#### Recorded data:
****

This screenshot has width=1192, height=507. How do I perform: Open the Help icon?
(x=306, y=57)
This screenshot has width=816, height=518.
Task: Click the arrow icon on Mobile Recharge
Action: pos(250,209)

****

#### Exercise aim:
Your job is to set down the whole listing a second time, exactly.

#### Response for this exercise:
This screenshot has width=1192, height=507. How do I perform: Open the Help icon?
(x=306, y=57)
This screenshot has width=816, height=518.
Task: Click the arrow icon on Mobile Recharge
Action: pos(250,209)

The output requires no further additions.